I was invited to see a Hmong farm that was growing and harvesting rice. The purpose of this visit was to see if Extension agents could assist the farmer by making the harvest easier, possibly increasing marketing and gathering some new ideas. The Hmong farm was located in Catawba County outside of Newton. When we first drove up to the farm, there was not anything that really jumped out at me. But once I stepped out of the truck, I was awestruck.

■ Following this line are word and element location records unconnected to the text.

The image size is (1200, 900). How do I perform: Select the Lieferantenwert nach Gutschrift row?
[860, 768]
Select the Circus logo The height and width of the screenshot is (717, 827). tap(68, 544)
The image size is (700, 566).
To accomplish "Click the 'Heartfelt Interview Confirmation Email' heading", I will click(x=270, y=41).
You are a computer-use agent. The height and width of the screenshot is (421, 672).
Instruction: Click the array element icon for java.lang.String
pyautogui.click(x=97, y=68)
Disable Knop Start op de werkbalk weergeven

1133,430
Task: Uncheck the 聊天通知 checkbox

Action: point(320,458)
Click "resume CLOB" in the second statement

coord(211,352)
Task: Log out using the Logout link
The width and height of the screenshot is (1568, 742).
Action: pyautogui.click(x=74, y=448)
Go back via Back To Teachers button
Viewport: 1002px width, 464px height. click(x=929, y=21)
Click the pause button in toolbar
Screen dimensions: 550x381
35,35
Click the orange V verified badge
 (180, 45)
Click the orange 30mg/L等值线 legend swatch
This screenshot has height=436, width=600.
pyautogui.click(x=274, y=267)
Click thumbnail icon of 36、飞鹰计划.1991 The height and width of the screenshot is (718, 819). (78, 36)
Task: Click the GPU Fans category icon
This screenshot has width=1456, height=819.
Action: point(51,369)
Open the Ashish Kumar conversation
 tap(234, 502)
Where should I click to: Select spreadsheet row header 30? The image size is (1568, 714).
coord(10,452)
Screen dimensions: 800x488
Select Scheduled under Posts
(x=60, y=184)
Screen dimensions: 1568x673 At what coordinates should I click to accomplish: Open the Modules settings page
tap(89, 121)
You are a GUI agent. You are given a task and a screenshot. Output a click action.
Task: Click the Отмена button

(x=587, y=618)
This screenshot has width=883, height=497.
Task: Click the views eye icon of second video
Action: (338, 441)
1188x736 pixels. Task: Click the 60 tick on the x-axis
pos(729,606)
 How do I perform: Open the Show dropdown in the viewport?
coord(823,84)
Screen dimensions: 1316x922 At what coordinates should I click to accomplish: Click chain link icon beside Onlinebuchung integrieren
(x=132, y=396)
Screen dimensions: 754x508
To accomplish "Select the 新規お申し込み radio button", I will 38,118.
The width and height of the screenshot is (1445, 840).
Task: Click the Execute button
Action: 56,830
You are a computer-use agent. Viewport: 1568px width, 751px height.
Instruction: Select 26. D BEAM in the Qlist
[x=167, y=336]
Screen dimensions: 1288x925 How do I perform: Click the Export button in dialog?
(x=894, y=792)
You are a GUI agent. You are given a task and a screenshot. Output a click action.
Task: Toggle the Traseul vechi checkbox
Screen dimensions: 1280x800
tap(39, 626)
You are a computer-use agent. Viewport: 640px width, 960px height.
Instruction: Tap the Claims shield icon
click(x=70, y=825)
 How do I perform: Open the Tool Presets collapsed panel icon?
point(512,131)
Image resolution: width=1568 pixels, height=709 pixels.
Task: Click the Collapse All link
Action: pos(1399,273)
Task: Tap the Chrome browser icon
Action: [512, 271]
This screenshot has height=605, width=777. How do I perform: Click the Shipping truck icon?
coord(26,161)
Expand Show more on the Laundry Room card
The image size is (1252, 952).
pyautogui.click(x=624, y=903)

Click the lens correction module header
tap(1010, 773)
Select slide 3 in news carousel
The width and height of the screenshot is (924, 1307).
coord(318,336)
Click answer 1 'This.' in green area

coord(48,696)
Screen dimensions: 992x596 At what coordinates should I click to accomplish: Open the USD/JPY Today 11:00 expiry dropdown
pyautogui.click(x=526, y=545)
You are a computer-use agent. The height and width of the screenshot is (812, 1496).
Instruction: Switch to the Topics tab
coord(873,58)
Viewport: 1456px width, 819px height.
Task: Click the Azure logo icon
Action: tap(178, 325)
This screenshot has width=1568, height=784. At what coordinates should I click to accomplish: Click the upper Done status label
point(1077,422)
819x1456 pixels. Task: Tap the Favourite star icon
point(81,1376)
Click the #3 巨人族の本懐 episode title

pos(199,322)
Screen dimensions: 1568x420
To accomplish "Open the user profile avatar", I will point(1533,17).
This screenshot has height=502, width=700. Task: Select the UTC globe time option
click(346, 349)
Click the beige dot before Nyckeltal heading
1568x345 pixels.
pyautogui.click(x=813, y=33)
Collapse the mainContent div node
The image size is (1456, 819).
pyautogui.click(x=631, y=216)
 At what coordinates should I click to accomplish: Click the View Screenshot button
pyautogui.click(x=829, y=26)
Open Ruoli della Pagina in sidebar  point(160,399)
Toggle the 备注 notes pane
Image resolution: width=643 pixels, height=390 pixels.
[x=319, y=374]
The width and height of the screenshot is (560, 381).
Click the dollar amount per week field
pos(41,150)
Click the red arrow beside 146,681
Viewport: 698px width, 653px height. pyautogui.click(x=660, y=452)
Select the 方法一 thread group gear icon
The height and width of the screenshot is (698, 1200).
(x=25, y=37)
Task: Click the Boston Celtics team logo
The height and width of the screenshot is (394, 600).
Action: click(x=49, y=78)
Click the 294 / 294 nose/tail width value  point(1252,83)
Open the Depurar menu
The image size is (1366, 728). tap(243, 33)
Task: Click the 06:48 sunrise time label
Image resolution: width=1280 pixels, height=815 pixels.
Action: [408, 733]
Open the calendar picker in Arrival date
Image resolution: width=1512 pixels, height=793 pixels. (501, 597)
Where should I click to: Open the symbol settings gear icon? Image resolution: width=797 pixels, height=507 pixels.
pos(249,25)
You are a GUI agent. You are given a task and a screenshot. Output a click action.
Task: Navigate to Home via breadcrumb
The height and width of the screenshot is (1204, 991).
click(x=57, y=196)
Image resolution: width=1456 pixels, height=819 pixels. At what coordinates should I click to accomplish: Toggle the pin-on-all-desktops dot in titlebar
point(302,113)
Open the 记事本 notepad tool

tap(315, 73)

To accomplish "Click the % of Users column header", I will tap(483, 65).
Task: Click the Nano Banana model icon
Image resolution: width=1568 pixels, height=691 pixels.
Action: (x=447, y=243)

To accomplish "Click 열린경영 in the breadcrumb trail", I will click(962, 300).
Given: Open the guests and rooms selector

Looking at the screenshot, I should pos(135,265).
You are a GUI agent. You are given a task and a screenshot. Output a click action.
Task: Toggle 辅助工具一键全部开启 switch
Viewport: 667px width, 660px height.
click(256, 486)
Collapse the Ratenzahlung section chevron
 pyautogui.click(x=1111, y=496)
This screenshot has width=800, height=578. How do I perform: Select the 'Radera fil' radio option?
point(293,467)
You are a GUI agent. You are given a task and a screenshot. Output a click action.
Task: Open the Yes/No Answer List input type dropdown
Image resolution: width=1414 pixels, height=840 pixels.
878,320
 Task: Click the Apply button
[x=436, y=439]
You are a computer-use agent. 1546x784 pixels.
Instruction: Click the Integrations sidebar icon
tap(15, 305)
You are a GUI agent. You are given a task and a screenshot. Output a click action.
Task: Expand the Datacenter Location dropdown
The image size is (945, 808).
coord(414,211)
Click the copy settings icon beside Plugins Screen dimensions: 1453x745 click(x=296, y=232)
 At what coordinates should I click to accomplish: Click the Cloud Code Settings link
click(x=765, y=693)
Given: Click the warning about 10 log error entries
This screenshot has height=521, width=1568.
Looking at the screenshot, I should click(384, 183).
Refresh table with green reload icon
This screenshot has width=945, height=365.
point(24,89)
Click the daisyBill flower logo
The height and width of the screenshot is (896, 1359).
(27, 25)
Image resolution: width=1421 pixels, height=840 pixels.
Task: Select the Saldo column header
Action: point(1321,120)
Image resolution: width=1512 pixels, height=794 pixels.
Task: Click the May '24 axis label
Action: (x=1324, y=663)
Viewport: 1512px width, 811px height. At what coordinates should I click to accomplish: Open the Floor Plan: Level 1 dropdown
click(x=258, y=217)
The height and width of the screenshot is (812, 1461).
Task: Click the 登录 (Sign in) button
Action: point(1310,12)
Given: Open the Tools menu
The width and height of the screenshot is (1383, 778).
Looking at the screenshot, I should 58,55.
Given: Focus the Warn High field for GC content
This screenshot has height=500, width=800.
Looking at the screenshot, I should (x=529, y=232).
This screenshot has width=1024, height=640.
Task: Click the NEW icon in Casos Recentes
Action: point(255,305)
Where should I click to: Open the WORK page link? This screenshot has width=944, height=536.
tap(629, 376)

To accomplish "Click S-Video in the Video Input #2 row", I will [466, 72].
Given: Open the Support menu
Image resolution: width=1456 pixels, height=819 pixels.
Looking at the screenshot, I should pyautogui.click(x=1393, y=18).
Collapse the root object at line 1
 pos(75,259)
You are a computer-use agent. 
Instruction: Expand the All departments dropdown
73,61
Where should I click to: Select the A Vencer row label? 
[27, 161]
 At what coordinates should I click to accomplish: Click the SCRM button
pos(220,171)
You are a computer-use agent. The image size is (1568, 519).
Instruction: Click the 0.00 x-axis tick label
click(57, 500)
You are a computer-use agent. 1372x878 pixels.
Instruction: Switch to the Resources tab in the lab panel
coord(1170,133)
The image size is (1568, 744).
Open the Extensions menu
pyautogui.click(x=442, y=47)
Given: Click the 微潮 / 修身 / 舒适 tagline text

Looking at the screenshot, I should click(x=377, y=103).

The farm we visited was shared by three families. Each family grew crops to sustain themselves, and whatever was left would be sold. I saw amaranth, also known as pigweed, nightshade, unusual eggplant, jicama and rice. The crops were not really placed in rows, and crops were grown on every piece of land available. This farm was growing food to sustain its own families. Crops were grown for food or medicinal purposes. The farmers have also created their own tools to harvest the crops. One unusual piece was a hand-held tool that used a blade to cut the rice from the stalk.
Growing rice in North Carolina was originally common. North and South Carolina used to have large rice plantations before the Civil War. Now, growing rice is like finding a needle in a hay stack. Most of the rice grown now is by Asian families. Now that local food is becoming increasingly popular, so has the demand to find locally-sourced rice.
The grower we visited had about two acres of rice, and most was grown for his family. They thresh the rice, cook the rice within the shuck to remove moisture and add flavor, and beat the shuck off the rice. The whole process is labor intensive, hence the reason we were there to see if we could help.
This is just the beginning of this project. We are hoping to do some more research on growing rice. We also want to see if it may be viable for others to try their hand in growing it, as well. Only time will tell. Stay tuned as there may be some interesting developments in the future on rice trials.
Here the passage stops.